In the modern medical environment, diseases of this sort raise some significant ethical/moral issues—ones that I had never imagined having to confront, but which are live issues now for members of my own, very Mormon family. For example, married adults who have NF in their gene pool have some serious reproductive choices to consider. Should they attempt to have children at all? Should they resort to selective invetro procedures that would result in the destruction of non-selected embryos, or should they take President Kimball’s famous counsel to “live together naturally and let the children come”?
And what about the management of chronic nerve pain caused by fibromas? Surgery of tumors growing along the nerves can be extremely risky. But the most common pain medications carry significant risks for addiction, all of which can make the use of medical marijuana—something that most of us in Mormondom, I think, find deeply problematic —begin to look more attractive. Medicinal dope is said to have lower addiction rates than, say, OxyContin, and can be grown much less expensively. But it’s still illegal in most places, including Utah. What can be said to suffering people with really no desirable options, for whom ongoing pain is a very real, debilitating thing?
I don’t have easy answers to any of these questions. My default in life is nearly always to defer to policy or protocol when decisions have to be made. I’m a play-it-safe sort of milquetoast, I’ll admit. But what about when the protocol doesn’t feel like it reaches far enough into the territory of suffering to carry us across to a place of resolution?

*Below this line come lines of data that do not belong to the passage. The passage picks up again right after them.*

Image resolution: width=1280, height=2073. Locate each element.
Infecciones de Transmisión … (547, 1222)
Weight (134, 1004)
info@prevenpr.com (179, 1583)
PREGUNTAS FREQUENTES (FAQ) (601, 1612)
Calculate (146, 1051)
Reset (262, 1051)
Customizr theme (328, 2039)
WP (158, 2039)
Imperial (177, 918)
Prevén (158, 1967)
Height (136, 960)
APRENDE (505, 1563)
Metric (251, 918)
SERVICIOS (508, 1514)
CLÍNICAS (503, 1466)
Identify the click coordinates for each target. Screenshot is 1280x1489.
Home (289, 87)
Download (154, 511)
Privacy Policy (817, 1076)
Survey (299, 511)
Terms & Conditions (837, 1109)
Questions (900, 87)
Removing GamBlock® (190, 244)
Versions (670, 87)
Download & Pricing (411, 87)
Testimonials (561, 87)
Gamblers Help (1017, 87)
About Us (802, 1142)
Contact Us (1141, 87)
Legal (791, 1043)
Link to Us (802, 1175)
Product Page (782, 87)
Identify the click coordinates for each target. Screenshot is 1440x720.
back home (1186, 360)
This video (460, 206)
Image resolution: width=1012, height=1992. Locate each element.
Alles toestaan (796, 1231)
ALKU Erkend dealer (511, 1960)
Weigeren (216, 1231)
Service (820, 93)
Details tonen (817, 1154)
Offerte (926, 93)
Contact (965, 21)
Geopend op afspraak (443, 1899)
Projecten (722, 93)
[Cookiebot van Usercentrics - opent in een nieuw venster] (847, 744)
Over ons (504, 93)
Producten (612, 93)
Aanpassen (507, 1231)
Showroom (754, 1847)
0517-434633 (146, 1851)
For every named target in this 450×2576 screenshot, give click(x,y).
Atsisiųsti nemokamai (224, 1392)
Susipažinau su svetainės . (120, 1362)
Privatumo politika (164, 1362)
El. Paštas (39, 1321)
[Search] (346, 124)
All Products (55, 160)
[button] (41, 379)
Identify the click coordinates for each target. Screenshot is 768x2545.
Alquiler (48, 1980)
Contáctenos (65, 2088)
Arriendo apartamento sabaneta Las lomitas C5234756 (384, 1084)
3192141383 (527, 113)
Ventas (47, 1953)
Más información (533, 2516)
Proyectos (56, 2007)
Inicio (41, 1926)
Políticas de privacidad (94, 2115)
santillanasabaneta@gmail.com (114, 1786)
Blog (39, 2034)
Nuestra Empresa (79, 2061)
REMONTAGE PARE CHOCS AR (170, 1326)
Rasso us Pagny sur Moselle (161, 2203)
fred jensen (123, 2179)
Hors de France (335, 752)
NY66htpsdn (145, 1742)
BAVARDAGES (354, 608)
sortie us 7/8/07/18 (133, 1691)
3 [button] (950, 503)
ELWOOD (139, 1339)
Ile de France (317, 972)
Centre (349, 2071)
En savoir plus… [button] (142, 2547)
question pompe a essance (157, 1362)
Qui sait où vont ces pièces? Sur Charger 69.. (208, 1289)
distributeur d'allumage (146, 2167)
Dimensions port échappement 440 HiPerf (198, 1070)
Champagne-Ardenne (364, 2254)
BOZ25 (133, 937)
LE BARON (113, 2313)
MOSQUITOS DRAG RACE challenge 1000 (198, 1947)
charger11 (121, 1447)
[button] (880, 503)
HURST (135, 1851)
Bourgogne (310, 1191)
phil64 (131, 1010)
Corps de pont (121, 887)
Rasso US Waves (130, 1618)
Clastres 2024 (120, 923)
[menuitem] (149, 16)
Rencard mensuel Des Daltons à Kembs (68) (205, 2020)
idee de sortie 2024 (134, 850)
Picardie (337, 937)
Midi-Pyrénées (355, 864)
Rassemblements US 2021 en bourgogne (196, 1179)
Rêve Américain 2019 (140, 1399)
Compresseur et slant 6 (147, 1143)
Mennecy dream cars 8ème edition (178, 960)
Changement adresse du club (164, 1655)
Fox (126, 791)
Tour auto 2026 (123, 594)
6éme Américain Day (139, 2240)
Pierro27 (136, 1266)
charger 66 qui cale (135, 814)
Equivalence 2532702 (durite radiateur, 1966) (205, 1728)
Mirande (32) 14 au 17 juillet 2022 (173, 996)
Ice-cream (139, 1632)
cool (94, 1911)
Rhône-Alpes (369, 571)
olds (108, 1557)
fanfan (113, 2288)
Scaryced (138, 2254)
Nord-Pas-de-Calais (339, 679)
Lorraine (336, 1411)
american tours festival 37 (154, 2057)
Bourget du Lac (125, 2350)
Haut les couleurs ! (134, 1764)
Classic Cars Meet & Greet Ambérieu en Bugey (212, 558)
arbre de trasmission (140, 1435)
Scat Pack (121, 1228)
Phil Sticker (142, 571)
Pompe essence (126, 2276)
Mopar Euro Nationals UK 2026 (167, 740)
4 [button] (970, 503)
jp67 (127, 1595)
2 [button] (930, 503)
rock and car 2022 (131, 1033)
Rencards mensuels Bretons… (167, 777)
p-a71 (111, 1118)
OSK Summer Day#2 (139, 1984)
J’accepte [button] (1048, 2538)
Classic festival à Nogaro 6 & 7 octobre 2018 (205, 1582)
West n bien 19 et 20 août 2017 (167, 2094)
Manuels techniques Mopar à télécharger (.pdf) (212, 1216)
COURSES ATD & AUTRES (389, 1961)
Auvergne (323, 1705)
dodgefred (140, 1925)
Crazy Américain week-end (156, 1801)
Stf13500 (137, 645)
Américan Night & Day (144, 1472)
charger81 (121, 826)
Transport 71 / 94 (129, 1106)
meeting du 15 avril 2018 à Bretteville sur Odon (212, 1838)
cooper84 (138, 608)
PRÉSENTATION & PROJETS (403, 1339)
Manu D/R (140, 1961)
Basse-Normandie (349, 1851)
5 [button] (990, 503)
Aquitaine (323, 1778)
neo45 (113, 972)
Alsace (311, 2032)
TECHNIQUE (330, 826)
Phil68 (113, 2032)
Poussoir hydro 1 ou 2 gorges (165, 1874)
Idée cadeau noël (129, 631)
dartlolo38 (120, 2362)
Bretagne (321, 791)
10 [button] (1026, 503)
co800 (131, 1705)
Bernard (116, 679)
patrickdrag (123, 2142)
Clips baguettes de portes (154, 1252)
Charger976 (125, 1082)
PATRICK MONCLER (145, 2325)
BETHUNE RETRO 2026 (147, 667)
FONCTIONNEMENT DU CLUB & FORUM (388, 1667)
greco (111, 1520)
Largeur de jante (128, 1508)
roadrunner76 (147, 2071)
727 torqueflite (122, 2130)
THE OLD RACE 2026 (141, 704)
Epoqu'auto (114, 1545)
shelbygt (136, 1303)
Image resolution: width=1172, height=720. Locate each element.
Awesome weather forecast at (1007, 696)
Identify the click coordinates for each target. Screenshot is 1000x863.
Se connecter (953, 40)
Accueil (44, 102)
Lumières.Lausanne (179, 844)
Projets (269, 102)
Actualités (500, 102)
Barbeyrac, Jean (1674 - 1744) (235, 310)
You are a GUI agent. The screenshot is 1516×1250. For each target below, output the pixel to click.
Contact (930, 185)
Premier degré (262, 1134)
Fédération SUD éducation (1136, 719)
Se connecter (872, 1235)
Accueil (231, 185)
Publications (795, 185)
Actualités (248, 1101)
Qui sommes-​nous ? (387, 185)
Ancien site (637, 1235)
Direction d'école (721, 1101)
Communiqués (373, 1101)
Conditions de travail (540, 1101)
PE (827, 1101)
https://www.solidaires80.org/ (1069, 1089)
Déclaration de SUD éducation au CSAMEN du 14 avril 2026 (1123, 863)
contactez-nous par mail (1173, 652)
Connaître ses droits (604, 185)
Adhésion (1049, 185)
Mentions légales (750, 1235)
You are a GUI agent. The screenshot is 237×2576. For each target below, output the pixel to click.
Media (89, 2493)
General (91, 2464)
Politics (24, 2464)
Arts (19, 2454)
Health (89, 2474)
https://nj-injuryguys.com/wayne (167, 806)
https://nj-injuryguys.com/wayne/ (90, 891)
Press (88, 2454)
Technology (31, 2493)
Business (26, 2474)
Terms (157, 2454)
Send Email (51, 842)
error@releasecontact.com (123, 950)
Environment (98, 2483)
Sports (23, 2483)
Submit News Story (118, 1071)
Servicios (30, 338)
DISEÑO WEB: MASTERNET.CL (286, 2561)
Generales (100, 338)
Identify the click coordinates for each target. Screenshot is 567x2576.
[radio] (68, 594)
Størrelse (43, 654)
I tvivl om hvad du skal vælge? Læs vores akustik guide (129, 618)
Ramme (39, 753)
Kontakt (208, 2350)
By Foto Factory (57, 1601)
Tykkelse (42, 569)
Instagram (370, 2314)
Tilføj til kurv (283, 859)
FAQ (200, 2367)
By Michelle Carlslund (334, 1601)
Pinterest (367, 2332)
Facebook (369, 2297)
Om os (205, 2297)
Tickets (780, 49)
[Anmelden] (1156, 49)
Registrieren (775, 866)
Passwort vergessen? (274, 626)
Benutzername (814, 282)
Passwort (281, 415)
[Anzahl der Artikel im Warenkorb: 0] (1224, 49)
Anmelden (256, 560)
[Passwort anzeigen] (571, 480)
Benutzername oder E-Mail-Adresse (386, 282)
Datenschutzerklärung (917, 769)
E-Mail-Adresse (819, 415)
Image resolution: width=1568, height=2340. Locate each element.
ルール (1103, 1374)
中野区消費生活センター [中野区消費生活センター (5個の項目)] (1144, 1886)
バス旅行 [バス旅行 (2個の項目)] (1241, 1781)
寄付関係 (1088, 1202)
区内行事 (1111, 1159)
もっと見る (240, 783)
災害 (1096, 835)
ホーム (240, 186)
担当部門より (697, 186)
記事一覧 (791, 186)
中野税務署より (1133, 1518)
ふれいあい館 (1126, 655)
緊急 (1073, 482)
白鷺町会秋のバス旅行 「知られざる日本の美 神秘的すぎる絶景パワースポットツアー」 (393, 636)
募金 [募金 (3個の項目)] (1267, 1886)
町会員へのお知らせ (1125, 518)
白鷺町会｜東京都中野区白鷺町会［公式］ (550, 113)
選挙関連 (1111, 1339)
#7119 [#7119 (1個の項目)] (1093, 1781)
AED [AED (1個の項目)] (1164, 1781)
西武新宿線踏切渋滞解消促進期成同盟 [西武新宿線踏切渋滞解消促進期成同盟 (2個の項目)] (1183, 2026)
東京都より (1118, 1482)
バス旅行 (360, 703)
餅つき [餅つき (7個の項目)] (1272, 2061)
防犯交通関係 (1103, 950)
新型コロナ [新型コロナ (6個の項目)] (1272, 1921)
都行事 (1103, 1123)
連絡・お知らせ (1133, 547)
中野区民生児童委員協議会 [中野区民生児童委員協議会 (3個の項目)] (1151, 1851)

It is easy to consider issues in the abstract and arrive at dispassionate pronouncements as to what should or should not be. But my love for a boy named Bud severely complicates that dispassionate, standoffish posture now. The image of the Pope drawing the sufferer in close is the only way I can imagine the Christ himself responding. He acquainted himself with grief personally, and will not issue judgments from a safe distance. His judgment will be rendered, I believe, not before or after, but during an embrace. There is nothing dispassionate about Christ’s evaluation of our hurts, our needs, or our possibilities. That is my faith.
And there are still no easy answers.